Vale citar a força que teve "Jeanne DuBarry", melodrama de época que marcou o regresso de Johnny Depp às telas (após a árdua batalha judicial contra sua ex- a atriz Amber Heard), sob a direção de Maïwenn. Vendeu 764 mil bilhetes em territórios francófonos logo depois de ter sido exibido na abertura do Festival de Cannes.

Nos festivais classe AA do mundo, a França deitou e rolou também. Já em fevereiro passado, ela papou o Urso de Ouro da Berlinale com "No Adamant", de Nicolas Philibert, visto por 125 mil franceses. Em maio, ganhou a Palma de Ouro de Cannes com "Anatomia de uma Queda", que rendeu o Globo de Ouro de Melhor Filme de Língua Não Inglesa e o de Melhor Roteiro para a diretora Justine Triet.
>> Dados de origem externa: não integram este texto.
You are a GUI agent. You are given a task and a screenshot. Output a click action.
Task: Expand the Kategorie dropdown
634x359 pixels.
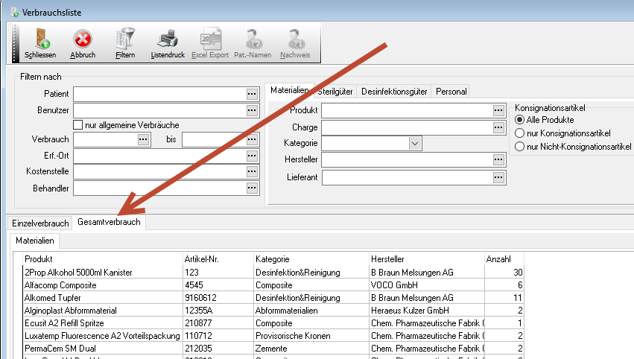(x=415, y=143)
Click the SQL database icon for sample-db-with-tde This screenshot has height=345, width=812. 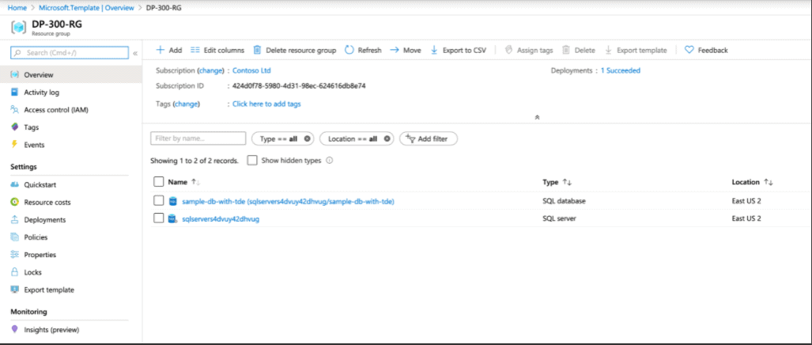(x=172, y=201)
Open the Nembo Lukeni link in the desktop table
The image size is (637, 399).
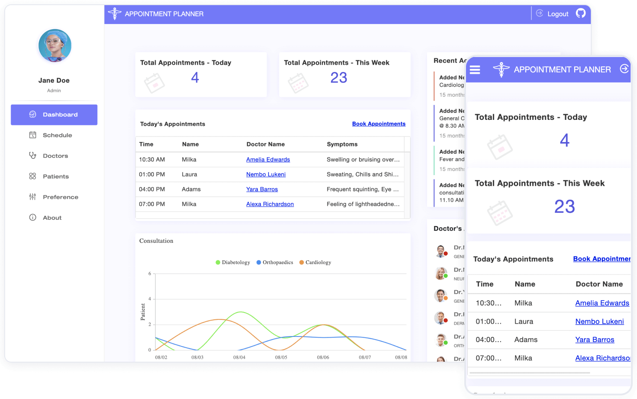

Esse estudo sobre sexismo em forma de drama judicial (de roer as unhas) estreia por aqui no dia 25, mas, antes, no dia 23, deve ser citado entre os indicados ao Oscar, quiçá o de Melhor Atriz, coroando a alemã Sandra Hüller. Ela interpreta uma escritora que é acusada da morte do marido, vítima de um (aparente) tombo do telhado.

Todas essas conquistas serão celebradas pela França no Rendez-vous, que promove ainda o que pode (e deve) vir a barulho nas principais maratonas de exibição do planisfério cinéfilo. Uma das apostas é "Dans Le Viseur", de André Téchiné. Nesse suspense, a onipresente diva Isabelle Huppert empresta seu talento ao mestre europeu na saga de uma policial que se afeiçoa por seus novos vizinhos até entrar em dilema ao descobrir que um deles tem um passado de crimes.